8. The method of claim 1 wherein the component includes one or more of an inkjet orifice, an inkjet chamber, a drop forming mechanism, a laser diode, a light emitting diode, a lens, a conductive trace, a semiconductor, an insulator, a resistor, a grating, an optical cavity, a light source, a band-gap material, an index-matching layer, a reflective coating, a reflective surface or layer, a photodetector, a microfluidic chamber, a transistor gate, a transistor drain, and a transistor source.

9. The method of claim 1 wherein the two parts are fastened together using one of glue, epoxy, solder, welding, mechanical fasteners, snap fit, thermal bond, or tape.

10. The method of claim 1 wherein the two parts are formed together on one substrate.

11. The method of claim 10 wherein the two parts are formed together using photolithographic processes.

12. The method of claim 1 wherein the either the first or second part or both contain a registration mark or an alignment feature.

13. The method of claim 1 wherein the step of fastening allows each part to expand or contract relative to the other part.

14. The method of claim 13 wherein the subset of substantially aligned composite components changes as the first or second part expands or contracts over time.

15. The method of claim 1 wherein the subset of substantially aligned composite components changes over time.

16. A method of making a composite array device, comprising:

providing a first part including an array of first subparts where each subpart includes a first set of components at a first pitch;

providing a second part including an array of second subparts where each subpart includes a second set of components at a second pitch, different from the first pitch; and

fastening the first part to the second part to make a composite array device, wherein the composite array device includes an array of subsets of the first set of components that are substantially aligned to an array of subsets of the second set of components to form a corresponding array of subsets of substantially aligned composite components.
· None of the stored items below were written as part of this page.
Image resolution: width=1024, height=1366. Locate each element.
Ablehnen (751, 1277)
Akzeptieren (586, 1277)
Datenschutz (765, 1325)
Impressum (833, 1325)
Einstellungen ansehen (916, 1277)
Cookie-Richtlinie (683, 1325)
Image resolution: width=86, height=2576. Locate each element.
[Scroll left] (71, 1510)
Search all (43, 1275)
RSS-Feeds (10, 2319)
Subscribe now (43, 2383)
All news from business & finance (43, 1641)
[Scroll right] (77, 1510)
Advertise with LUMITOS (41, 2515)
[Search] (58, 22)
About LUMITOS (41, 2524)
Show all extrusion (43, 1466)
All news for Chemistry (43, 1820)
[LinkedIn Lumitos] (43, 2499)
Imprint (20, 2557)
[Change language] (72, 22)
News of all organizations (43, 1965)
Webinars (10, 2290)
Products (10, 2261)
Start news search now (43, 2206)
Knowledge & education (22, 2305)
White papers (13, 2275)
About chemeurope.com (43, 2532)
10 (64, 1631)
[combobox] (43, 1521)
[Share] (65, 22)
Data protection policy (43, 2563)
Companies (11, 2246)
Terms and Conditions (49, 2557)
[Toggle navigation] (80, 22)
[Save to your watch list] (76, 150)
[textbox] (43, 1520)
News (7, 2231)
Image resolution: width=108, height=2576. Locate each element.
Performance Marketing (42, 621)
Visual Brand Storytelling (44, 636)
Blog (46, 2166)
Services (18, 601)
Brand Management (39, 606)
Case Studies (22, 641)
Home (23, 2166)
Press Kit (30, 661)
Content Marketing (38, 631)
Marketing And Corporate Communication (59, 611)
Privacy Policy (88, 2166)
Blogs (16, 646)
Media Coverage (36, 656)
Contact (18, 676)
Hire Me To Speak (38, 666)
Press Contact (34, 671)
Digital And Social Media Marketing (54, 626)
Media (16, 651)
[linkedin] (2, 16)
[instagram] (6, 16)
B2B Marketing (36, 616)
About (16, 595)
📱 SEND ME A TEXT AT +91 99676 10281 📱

17. The method of claim 16 wherein the composite array device is an inkjet printhead;

the first set of components includes an orifice; and

the second set of components includes a drop forming mechanism.

18. The method claimed in claim 16, wherein the corresponding array of subsets of substantially aligned composite components includes more than one substantially aligned composite component.

19. The method claimed in claim 16, wherein each subset of the corresponding array of subsets of substantially aligned composite components includes at least one substantially aligned composite component within a predetermined tolerance.

20. The method claimed in claim 19, wherein the predetermined tolerance is a first predetermined tolerance and, for each subset in the array of subsets, a corresponding subset of substantially aligned composite components includes one substantially aligned composite component aligned within a second predetermined tolerance, wherein the second predetermined tolerance is tighter than the first predetermined tolerance.